Even before its takeover of Claymore Investments Inc., BlackRock Inc. BLK was already a powerhouse in exchange-traded funds in Canada with a market share of 67% of assets under management in its iShares family. Following completion of the deal, it now commands about 80% of the roughly $49-billion Canadian ETF market.
What can investors expect from the newly bulked-up BlackRock? Will price, service and product choice suffer, given the dominance of one issuer in the Canadian ETF marketplace?
With the acquisition, BlackRock inherited a number of ETFs that strayed beyond its usual modus operandi of capitalization-weighted index products. Claymore's line-up of fundamental index, equal weight, inverse and actively managed ETFs, and closed-end funds barely overlapped iShares product offerings.
According to Mary Anne Wiley, managing director and head of iShares in Canada, acquiring the Claymore ETFs with their different modes of index construction is part of BlackRock's ongoing commitment to offer products to fit the needs of all types of clients.
One of the main goals in development of the combined iShares-Claymore product offering was to preserve the best of what investors found attractive about the two firms.
Before settling on the post-takeover fund line up, the iShares team evaluated each fund using three criteria:
Since completing the purchase of Claymore in early March, BlackRock has moved quickly to add nearly all of the 38 Claymore ETFs to its existing line-up of 48 ETFs. Almost without exception, the Claymore ETFs have been rebranded under the iShares banner, with ticker symbols remaining the same.

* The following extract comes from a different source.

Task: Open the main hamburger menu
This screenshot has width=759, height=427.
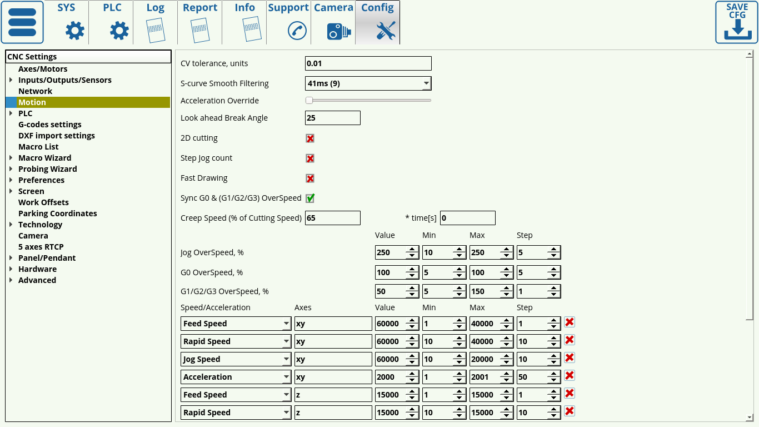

Missing from the combined line-up is the Claymore Inverse 10-year Government Bond ETF CIB which will be terminated about June 22. Wiley, who will be a speaker at the Morningstar Investment Conference on June 6 in Toronto, indicated that the complex design, short-term focus and speculative nature of this fund did not fit the iShares product philosophy.
Claymore's closed-end funds (exchange-listed funds that issue a fixed number of shares) have not been rebranded with the iShares moniker. The two silver-bullion ETFs now sport the BlackRock name, so are likely to remain in the line-up. The jury could still be out on the two Big Bank Big Oil Split Corp. funds (capital and preferred share versions) which were not renamed.
The expanded offering includes seven multi-asset-class ETFs. There are two growth-oriented core-portfolio funds and two conservative/income core-portfolio funds. These four funds have total assets of only about $100 million. The fastest growing ETF in the iShares line-up is another conservative, income-oriented multi-asset class fund, iShares Diversified Monthly Income XTR, which has net assets of over $440 million.
Client demand for such one-stop investment solutions is clearly strong. A streamlined offering of multi-asset class ETFs with distinct, well-defined mandates, coupled with a focused marketing plan, would seem to be a great growth opportunity with benefits for both BlackRock and investors.
Claymore's dividend reinvestment plan (DRIP), pre-authorized cash contribution (PACC) and systematic withdrawal plan (SWP) are being retained for the former Claymore funds. Given client demand, iShares plans to expand the DRIP option to all iShares ETFs.
Claymore's advisor-class versions of its ETFs, whose higher fees include compensation for brokers, will also remain. Wiley views these purchase options as another tool for reaching advisors who subscribe to the commission model of financial advice. However, no decision on expansion of this class to other iShares funds has been announced.
Currency hedging is another area where Claymore provided choice. For instance, it offered both hedged and un-hedged versions of its U.S. equity ETFs that are based on the FTSE RAFI methodology. For any new U.S. or international mandates, says Wiley, the decision to offer hedged or unhedged versions will be made on a case-by-case basis.
With its robust offering of transparent, low-cost ETFs to meet investors' needs, BlackRock, the world's biggest asset manager, is primed to pose a more powerful competitive challenge in the Canadian fund-management business. Its Canadian-listed ETF assets under management currently amount to less than 5% of the estimated $810 billion held by mutual funds.
By converting mutual-fund holders to ETF investors and by successfully selling direct investors in stocks and bonds on the merits of ETFs, Wiley intends to substantially increase her firm's share of the Canadian asset-management pie.
BlackRock will undoubtedly maintain its focus on quality customer service, solid product choice and low fees, as it competes with existing ETF providers and those yet to come. Investors should benefit from this competition and from BlackRock's ambitious challenge to the broader investment-fund market.